# [SOURCE PASSAGE]
★ ★ ★ ★ ★

Final Draft – Mutable Monster, Fickle Frankenstein

Friday, March 22nd, 2013

Self-Reflection

        My argument contends that Mary Shelley’s inclusion of “Mutability” as an intertextual passage focuses attention on her larger urgings for caution in changing the world beyond the natural ebb and flow of day-to-day progress. I believe that my argument is effective in covering a wide range of examples, from the highly personal and internal nature of Frankenstein’s thoughts to the future of his world at large, and from the page on which the poem appears to the future of the whole text itself. In advancing this argument I would like to expand on the furthering I attempt in the final paragraph and explore the changeability of the novel over time and through new media adaptations such as film and the repercussions or advantages to this change with regards to Shelley perspective on mutability.

Mutable Monster, Fickle Frankenstein

“We rest; a dream has power to poison sleep.

We rise one hand wand’ring thought pollutes the day.

We feel, conceive, or reason; laugh or weep,

Embrace fond woe, or cast our cares away;

It is the same; for, be it joy or sorrow,

 The path of its departure still is free.

Man’s yesterday may ne’er be like this morrow;

Nought may endure but mutability!”

– Percy Shelley’s “Mutability” quoted in Frankenstein

        The only immutable aspect of life is its ability to change. One goes through life in a constant state of fluctuation. Everything from textbooks to pop culture magazines displays new or contradicting information. New technology becomes obsolete in two years; a once favorite book is relegated to the bottom shelf of a passionate reader’s collection; age and time devour everything. The only constant aspect of life is inconsistency. This thought, as exemplified by this quote which appears in Mary Shelley’s Frankenstein, recognizes life as unstable and changing but also comes to embody the prevailing notion of Victor Frankenstein’s world – from his emotions, to his relationships, to his experiments. Although Frankenstein seems at first to be a cautionary tale outlining the dangers of crossing boundaries in science which are not meant for humans to pass into, the motif of mutability is more complex. Shelley’s argument can also be seen as a claim in favor of the inevitability of advancement and progress in which thus Shelley recognizes the impossibility of permanence. However, this understanding is the reason for her apprehension of what such advancement will brings. Although much change happens naturally in the course of day-to-day life, Shelley cautions against mutability in matters that are governed by humans and cared out lightly without thought of consequence by using Frankenstein as a cautionary tale.

★ ★ ★ ★ ★

# [DATASET SECTION]
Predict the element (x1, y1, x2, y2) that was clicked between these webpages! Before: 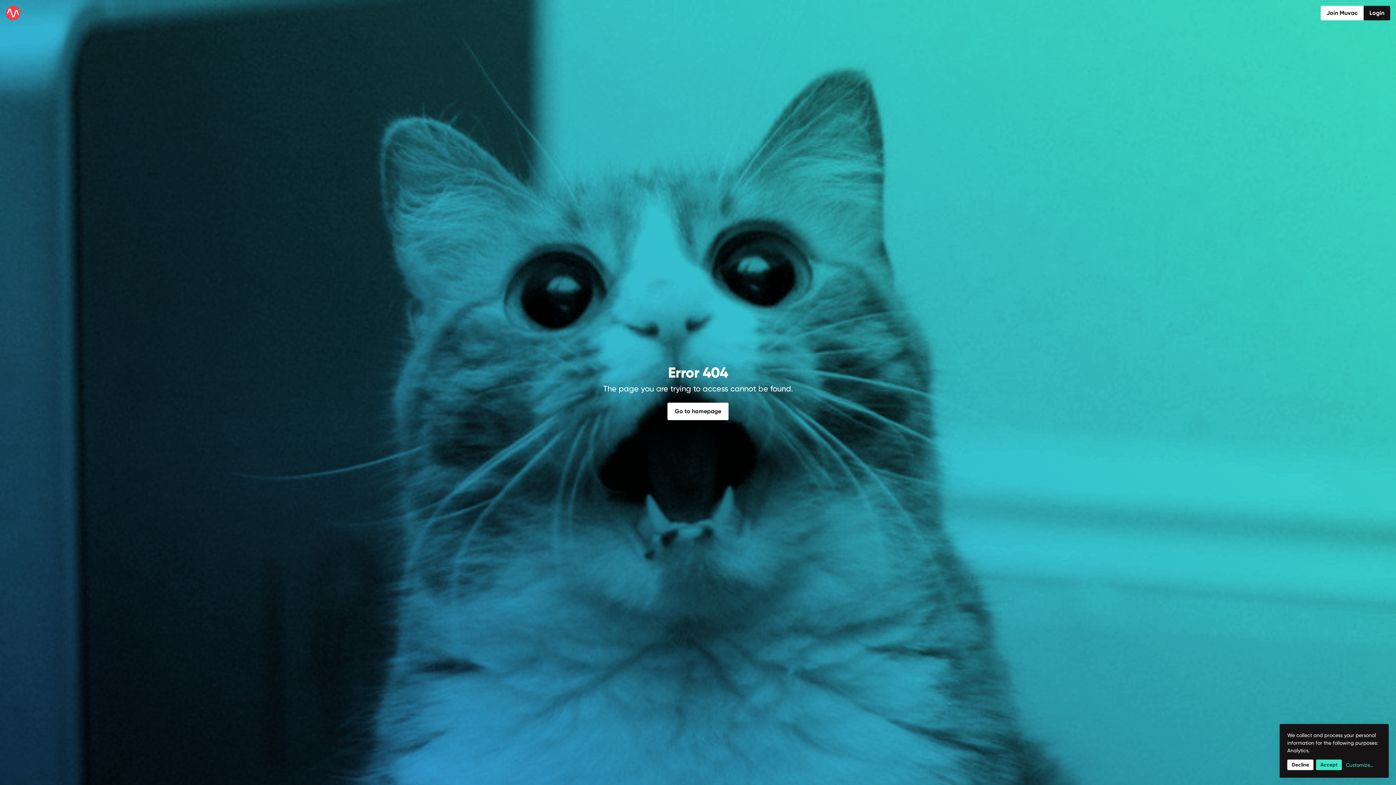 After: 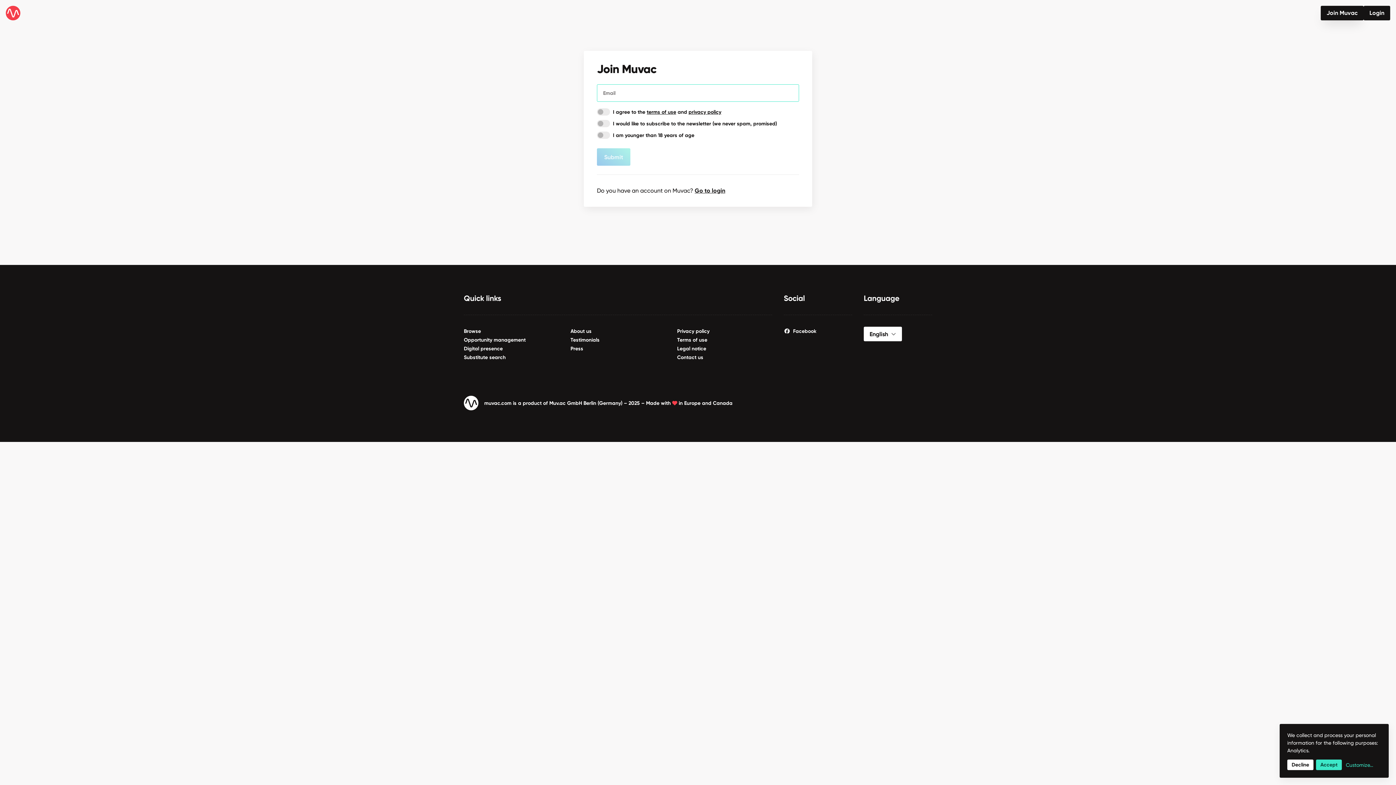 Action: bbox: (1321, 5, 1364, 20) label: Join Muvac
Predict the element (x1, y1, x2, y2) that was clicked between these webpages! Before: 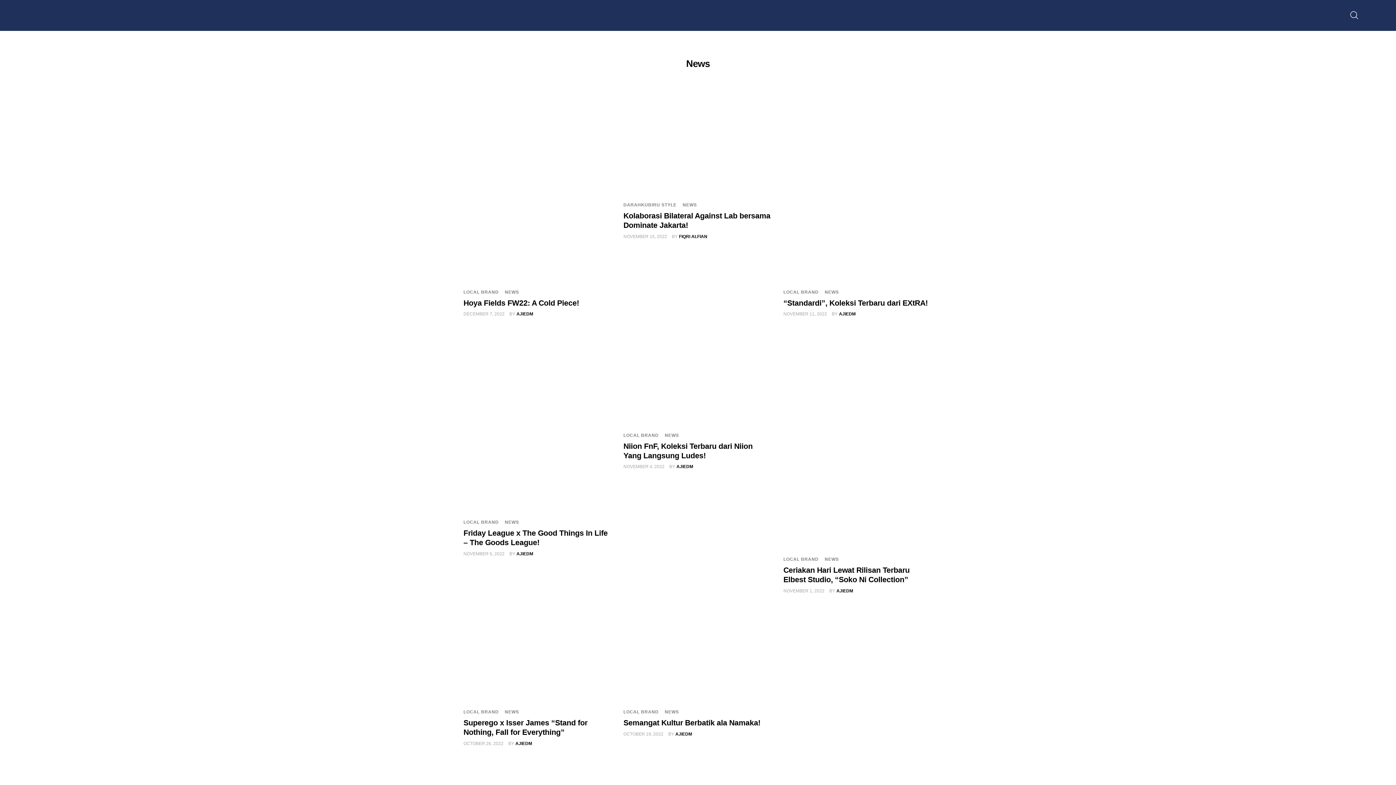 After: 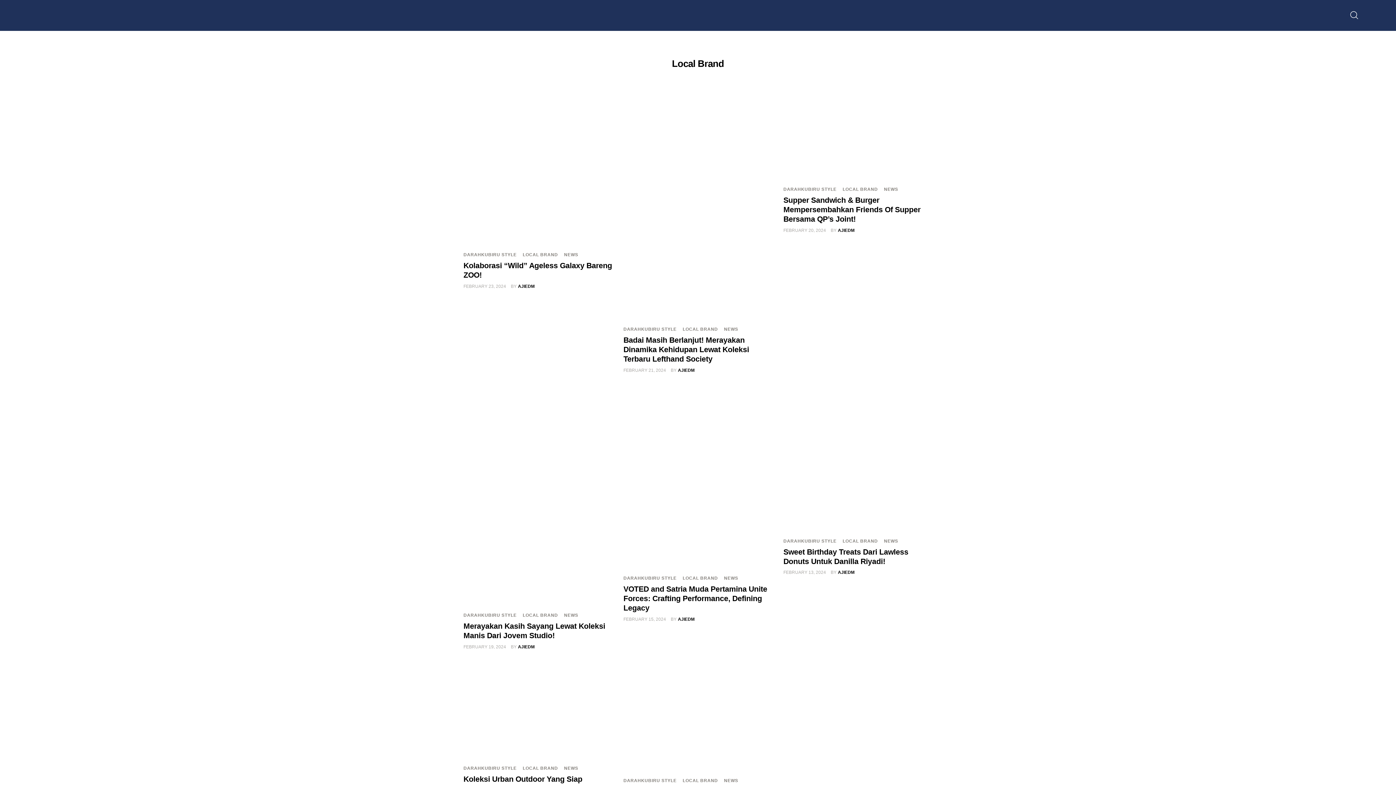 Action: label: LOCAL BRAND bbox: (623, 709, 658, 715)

★ ★ ★ ★ ★

# [REQUEST A]
From the Frankenstein essay above, set down the passage that begins at the words "We rise one" and stops after "still is free.".
# [REQUEST B]
Answer these from the Frankenstein essay above:
(i) What date appears at the top?
(ii) Whose poem is quoted in the novel?
(iii) After how many years does new technology become obsolete?

# [ANSWER A]
We rise one hand wand’ring thought pollutes the day.

We feel, conceive, or reason; laugh or weep,

Embrace fond woe, or cast our cares away;

It is the same; for, be it joy or sorrow,

 The path of its departure still is free.

# [ANSWER B]
(i) Friday, March 22nd, 2013
(ii) Percy Shelley's ("Mutability")
(iii) Two years